Positive absolute PCR products of BC patients ranged from 0.1 to 8.4 ng/ml for ga733.3, from 0.12 to 6.3 ng/ml for muc-1 and from 0.13 to 1.1 ng/ml for c-erbB2.

In the population of FD we observed specific amplifications for ga733.3 (5/50; 10%), muc-1 (6/50; 12%) and c-erbB2 (7/50; 14%).

Cases of RD exposed overexpression rates for ga733.3 (3/13; 23.1%), muc-1 (4/13; 30.8%) and c-erbB2 (1/13; 7.7%). Healthy controls showed positive expressions for ga733.3 (1/14; 7.1%), muc-1 (1/14; 7.1%) and c-erbB2 (7/14; 50%) (Figure 1).
Figure 1

ga733.3 and muc-1 expression. Multiplex pcr analyses of ga733.2 and muc-1 in peripheral blood. The "overall" panel refers to the patients with First Diagnosis (FD) and Relapse Disease (RD) excluding healthy controls.

Expression levels of mgb-1, spdef and c-erbB2 in PB through RT-PCR

  1. 4

    samples of FD and 2 cases of RD had neither mgb1 specific nor non-specific transcription and were excluded from further examination. The same lack of transcription was found in 2 cases of FD and 1 case of RD concerning spdef. Hence we continued our investigation including 55 patients (44 FD and 11 RD cases) concerning mgb1 and 58 patients (46 FD and 12 RD cases) concerning spdef. Results of remaining products of patients ranged from 28 cycles to 39.5 cycles for mgb1 and from 29.4 cycles to 40.9 cycles for spdef. Specific signals (< 41 ct) for mgb1 were observed in 2/44 (4.5%) cases of FD and 3/11 (27.3%) cases of RD, whereas this value was 0/14 in healthy controls. spdef was detectable in 5/46 (10.9%) cases of FD, in 2/12 (16.7%) cases of RD and in 0/14 healthy controls, respectively. C-erbB2 expression was found in 11/50 (22%) cases of FD, in 5/13 (38.5%) cases of RD and in 10/14 (71.4%) healthy controls. Results ranged from 39.9 cycles to 33.5 cycles (Figure 2).

     
Figure 2

spdef and mgb1 expression. Positivity for spdef and mammaglobin1 in peripheral blood through RT-PCR. The "overall" panel refers to the patients with First Diagnosis (FD) and Relapse Disease (RD), excluding healthy controls.

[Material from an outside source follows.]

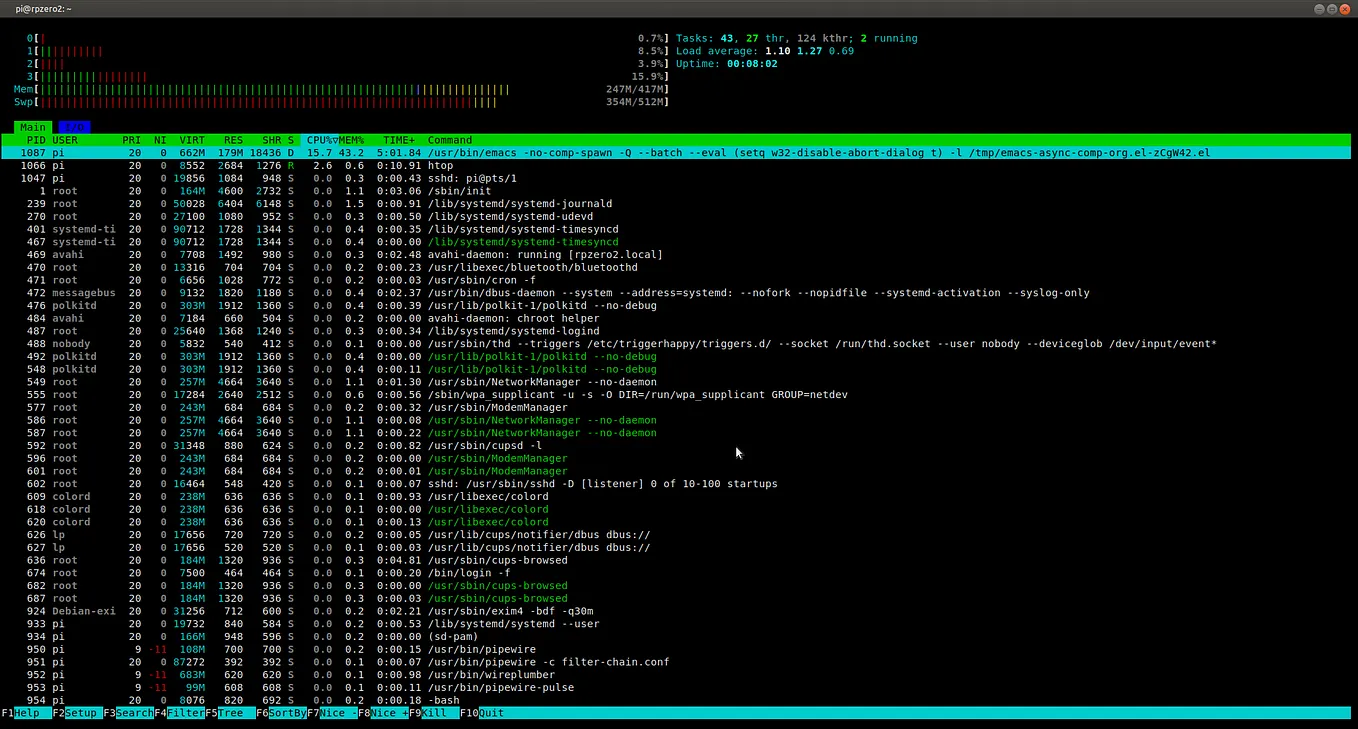The height and width of the screenshot is (729, 1358).
Task: Switch to the I/O tab
Action: [x=74, y=127]
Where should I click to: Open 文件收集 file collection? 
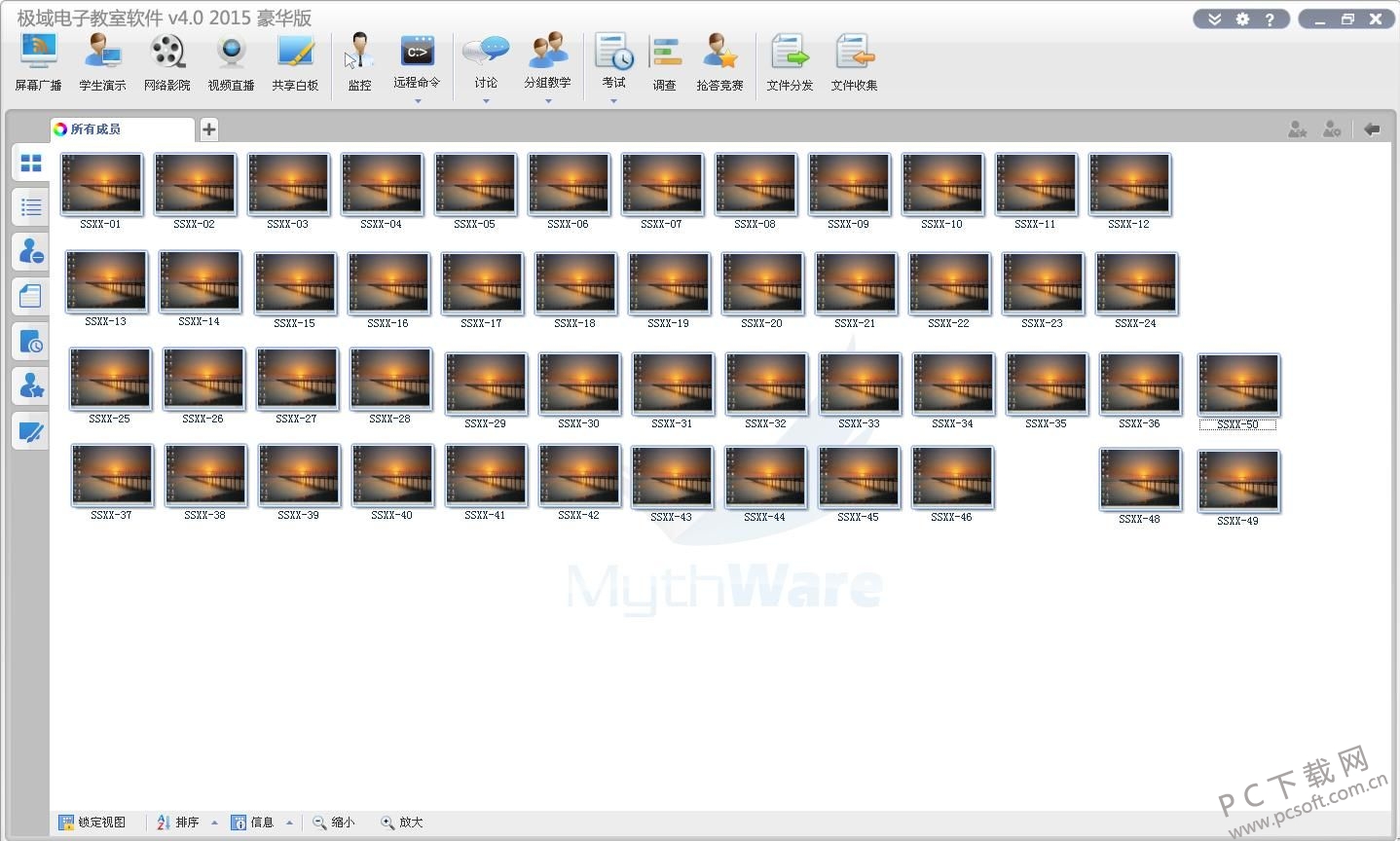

View of multiple-positive cases

The analyses of simultaneous gene expressions of ga733.3, muc-1, spdef and mgb1 revealed 15 cases of BC with a positive expression of at least one of these genes. As results of mgb1 were available in 55 cases, we limited this part of the investigation to this cohort of patients. Nine out of 44 positive cases were found in FD cases (9/44; 20.5%) and 6 out of 11 in RD cases (6/11; 54.5%).

View of simple-positive expression of the gene profile ga733.2*muc-1*mgb1*spdef

The 15 participants of the BC group (15/55; 27.3%) had at least one positive expression of the gene pattern GA7 ga733.3*muc-1*mgb1*spdef. Nine cases (20.5%) belonged to the FD cohort and 6 (54.5%) to RD cohort. Healthy controls also demonstrated positive results in 2 cases (14.3%) (Figure 3).
Figure 3

ga733.2 * muc-1 * mgb1 * spdef expression. Simple positive or two-fold positivity for the gene pattern ga733.2*muc-1*mgb1*spdef. The "overall" panel refers to the patients with First Diagnosis (FD) and Relapse Disease (RD), excluding healthy controls.

View of twofold-positive expression of the gene profile ga733.3*muc-1*mgb1*spdef

Regarding at least two positive gene expressions in the pattern specified above, 10 cases (18.2%) of BC patients and no healthy controls fulfilled this criterion. 6 positive cases were seen in the group of FD (6/44; 13.6%) and 4 in the group of RD (4/11; 36.4%) (Figure 3).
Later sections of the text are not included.